=== PROBLEM STATEMENT ===
Repeat the lines of the items verbatim, everything from the line containing "At what coordinates should I click to accomplish: Click the help" down to the line containing "[x=10, y=137]", both included.
[START OF INPUT MATERIAL]
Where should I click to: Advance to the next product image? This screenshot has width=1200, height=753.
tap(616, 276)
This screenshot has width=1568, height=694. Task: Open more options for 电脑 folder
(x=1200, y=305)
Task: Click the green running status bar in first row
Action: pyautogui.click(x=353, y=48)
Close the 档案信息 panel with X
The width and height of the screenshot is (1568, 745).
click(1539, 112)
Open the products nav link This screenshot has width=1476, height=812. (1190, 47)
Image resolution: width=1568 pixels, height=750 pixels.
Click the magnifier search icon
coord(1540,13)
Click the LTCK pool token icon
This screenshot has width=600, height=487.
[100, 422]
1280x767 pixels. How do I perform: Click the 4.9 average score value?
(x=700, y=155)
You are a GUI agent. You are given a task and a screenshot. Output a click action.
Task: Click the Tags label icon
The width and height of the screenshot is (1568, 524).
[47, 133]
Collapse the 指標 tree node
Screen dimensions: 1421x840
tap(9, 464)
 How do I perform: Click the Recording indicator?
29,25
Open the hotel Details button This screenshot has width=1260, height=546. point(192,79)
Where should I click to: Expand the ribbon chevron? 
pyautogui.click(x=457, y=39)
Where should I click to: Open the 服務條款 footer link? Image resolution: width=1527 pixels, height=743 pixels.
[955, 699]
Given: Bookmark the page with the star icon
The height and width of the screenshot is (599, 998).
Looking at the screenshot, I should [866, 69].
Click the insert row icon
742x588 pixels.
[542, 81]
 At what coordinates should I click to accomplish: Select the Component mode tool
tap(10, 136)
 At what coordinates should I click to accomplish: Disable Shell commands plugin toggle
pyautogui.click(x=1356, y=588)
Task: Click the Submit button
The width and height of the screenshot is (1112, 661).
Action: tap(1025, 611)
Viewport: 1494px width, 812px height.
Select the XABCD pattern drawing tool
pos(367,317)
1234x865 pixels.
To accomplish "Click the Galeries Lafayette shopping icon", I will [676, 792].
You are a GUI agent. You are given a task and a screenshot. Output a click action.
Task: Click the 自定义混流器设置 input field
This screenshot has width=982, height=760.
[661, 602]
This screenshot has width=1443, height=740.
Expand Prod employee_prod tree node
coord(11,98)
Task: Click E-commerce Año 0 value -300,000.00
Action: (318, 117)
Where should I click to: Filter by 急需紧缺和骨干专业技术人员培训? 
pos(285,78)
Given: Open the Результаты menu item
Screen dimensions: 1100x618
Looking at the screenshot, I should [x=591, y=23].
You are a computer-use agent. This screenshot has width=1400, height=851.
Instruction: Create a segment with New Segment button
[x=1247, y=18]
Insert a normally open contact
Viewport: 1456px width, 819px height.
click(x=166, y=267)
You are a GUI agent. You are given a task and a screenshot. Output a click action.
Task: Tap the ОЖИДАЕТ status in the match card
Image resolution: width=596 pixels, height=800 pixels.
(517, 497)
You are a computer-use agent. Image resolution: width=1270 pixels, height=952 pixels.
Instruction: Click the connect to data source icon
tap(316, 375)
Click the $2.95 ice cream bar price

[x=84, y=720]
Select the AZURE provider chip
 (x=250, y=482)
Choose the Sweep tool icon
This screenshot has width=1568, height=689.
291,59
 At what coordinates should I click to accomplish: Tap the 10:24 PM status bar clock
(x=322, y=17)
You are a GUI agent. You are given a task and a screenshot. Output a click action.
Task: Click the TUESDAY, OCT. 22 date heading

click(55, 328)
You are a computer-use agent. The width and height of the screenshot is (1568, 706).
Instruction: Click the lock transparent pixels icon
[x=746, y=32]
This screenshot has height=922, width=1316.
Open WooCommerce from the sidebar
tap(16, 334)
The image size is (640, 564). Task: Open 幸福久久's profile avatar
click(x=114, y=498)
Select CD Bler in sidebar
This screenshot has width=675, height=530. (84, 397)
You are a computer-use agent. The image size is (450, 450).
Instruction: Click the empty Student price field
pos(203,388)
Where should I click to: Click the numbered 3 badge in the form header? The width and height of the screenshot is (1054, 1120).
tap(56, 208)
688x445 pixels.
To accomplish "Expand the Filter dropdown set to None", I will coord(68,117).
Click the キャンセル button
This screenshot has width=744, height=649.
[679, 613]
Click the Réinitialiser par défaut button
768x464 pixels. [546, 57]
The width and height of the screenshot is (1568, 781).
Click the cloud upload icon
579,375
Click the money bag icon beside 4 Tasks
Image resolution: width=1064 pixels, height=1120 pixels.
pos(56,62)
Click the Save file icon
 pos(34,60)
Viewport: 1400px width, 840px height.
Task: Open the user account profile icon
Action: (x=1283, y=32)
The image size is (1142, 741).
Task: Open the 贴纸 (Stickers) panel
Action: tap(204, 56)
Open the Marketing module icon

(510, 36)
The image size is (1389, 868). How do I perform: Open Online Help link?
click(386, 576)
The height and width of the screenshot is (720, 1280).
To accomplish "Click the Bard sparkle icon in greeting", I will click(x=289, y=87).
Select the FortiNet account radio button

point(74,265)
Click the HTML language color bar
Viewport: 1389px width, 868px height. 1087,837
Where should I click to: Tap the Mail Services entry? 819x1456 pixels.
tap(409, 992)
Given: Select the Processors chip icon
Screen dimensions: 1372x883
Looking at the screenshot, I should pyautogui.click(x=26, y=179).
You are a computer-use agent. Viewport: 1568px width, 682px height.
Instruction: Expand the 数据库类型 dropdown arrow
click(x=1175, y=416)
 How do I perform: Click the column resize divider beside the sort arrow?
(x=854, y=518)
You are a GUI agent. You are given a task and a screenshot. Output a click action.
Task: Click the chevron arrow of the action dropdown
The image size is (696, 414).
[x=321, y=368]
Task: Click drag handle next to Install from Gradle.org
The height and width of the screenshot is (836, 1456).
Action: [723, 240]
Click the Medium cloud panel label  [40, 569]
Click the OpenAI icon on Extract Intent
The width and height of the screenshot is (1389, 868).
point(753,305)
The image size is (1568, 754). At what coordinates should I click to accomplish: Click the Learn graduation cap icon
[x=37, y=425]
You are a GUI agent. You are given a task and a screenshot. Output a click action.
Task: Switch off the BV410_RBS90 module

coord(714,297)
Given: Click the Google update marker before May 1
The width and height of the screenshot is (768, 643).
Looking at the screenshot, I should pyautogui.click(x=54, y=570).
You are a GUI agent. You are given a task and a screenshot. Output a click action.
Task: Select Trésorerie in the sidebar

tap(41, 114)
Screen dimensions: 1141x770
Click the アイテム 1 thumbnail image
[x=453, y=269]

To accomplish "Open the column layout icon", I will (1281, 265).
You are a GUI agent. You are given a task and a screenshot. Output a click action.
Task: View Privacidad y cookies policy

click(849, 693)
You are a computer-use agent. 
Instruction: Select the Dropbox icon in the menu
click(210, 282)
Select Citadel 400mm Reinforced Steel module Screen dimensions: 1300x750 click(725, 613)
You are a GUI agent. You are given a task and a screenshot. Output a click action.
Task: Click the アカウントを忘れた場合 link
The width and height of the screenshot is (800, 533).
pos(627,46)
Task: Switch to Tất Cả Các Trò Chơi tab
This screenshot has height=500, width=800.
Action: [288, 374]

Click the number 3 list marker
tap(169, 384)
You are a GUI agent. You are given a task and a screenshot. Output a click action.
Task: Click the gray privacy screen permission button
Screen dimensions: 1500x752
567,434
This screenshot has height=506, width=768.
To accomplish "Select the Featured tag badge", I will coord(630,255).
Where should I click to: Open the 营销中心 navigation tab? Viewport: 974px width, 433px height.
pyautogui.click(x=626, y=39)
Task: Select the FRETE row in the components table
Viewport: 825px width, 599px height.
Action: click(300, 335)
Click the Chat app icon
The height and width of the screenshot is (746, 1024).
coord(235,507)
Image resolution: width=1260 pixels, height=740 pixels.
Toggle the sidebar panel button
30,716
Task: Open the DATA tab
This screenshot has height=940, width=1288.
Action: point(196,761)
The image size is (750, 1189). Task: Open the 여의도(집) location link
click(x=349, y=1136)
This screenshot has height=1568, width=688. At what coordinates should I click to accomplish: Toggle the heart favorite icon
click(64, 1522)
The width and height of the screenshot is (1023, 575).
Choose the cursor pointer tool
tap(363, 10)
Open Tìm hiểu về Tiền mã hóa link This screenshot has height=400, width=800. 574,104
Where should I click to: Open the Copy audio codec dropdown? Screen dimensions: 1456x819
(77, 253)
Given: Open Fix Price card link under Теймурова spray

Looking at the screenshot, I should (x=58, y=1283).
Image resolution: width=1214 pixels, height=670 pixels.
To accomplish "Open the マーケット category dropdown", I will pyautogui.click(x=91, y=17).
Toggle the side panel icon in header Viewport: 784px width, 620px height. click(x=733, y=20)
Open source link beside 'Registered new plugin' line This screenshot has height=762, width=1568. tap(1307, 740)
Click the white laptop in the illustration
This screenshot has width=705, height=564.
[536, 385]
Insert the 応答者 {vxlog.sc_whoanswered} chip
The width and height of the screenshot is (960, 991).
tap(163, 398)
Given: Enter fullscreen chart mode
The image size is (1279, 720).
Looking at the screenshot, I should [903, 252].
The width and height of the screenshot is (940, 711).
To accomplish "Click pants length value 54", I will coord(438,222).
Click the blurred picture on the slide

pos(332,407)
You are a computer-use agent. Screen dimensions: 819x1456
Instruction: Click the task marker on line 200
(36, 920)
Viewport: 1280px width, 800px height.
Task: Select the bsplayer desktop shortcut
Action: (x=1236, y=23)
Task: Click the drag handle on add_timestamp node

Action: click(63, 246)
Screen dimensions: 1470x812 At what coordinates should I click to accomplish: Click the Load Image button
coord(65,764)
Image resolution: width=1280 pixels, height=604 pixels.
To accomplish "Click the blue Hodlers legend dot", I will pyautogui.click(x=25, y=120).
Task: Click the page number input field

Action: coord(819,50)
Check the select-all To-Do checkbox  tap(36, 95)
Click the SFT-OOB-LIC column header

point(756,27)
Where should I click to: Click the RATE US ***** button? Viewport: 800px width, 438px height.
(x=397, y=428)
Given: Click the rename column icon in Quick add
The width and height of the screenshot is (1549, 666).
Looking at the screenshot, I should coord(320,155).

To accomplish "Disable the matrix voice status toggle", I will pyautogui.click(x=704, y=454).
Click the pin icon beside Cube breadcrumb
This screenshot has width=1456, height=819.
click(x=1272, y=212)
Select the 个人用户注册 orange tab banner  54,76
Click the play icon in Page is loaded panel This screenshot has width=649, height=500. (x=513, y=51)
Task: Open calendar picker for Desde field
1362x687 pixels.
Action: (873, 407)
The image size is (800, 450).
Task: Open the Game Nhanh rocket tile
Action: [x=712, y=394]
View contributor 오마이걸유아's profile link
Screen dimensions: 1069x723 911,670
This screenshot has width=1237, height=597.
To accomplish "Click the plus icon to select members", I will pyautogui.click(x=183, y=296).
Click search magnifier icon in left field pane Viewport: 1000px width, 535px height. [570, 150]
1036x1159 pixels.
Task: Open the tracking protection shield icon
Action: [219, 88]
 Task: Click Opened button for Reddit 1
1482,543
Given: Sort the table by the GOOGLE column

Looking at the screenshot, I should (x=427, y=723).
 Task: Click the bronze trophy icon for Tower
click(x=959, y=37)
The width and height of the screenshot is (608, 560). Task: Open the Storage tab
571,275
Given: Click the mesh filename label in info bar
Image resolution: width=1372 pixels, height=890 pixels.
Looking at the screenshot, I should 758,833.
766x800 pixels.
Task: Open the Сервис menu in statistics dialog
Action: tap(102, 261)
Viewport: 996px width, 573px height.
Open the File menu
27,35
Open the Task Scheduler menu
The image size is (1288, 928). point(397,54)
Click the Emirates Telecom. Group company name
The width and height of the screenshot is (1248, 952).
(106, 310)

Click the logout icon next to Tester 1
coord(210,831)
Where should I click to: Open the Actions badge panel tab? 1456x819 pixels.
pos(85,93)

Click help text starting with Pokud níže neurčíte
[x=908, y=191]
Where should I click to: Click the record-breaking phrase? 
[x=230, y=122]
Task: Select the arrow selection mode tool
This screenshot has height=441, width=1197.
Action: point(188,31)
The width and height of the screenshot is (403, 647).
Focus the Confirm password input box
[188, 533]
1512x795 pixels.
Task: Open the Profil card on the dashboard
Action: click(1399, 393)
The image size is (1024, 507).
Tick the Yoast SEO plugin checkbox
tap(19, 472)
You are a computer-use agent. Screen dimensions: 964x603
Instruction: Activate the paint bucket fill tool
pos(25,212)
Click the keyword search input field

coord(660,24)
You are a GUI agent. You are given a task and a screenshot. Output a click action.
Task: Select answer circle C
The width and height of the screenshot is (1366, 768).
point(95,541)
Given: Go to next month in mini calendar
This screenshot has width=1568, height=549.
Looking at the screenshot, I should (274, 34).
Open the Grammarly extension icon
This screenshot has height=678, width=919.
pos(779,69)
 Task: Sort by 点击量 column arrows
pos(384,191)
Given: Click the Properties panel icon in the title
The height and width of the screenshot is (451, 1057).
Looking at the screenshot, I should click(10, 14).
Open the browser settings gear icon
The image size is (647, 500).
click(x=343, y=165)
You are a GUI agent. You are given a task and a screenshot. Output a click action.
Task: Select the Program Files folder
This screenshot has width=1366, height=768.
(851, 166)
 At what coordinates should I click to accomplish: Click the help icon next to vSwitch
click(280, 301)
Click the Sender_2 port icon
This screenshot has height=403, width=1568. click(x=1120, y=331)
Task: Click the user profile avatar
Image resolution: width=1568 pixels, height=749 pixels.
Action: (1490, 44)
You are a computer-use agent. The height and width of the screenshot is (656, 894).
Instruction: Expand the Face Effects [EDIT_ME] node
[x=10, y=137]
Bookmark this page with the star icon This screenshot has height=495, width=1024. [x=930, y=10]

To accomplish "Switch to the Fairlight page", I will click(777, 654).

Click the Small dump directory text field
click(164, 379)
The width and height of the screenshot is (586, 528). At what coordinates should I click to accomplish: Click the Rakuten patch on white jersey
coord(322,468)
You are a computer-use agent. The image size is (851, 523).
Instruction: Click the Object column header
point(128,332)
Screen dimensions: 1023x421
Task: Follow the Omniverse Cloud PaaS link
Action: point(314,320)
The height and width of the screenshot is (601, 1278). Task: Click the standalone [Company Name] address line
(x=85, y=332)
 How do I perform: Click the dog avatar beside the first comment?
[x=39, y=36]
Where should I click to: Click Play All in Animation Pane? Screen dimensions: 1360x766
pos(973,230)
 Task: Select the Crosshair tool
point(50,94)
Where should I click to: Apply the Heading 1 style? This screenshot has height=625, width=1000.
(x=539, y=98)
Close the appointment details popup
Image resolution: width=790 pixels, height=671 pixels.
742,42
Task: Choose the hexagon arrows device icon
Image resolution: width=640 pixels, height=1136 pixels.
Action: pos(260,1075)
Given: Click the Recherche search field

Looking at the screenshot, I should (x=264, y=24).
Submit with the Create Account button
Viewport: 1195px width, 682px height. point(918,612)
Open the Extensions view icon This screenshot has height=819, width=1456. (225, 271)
[END OF INPUT MATERIAL]
=== RESULT OF THE TASK ===
 At what coordinates should I click to accomplish: Click the help icon next to vSwitch
click(280, 301)
Click the Sender_2 port icon
This screenshot has height=403, width=1568. click(x=1120, y=331)
Task: Click the user profile avatar
Image resolution: width=1568 pixels, height=749 pixels.
Action: (1490, 44)
You are a computer-use agent. The height and width of the screenshot is (656, 894).
Instruction: Expand the Face Effects [EDIT_ME] node
[x=10, y=137]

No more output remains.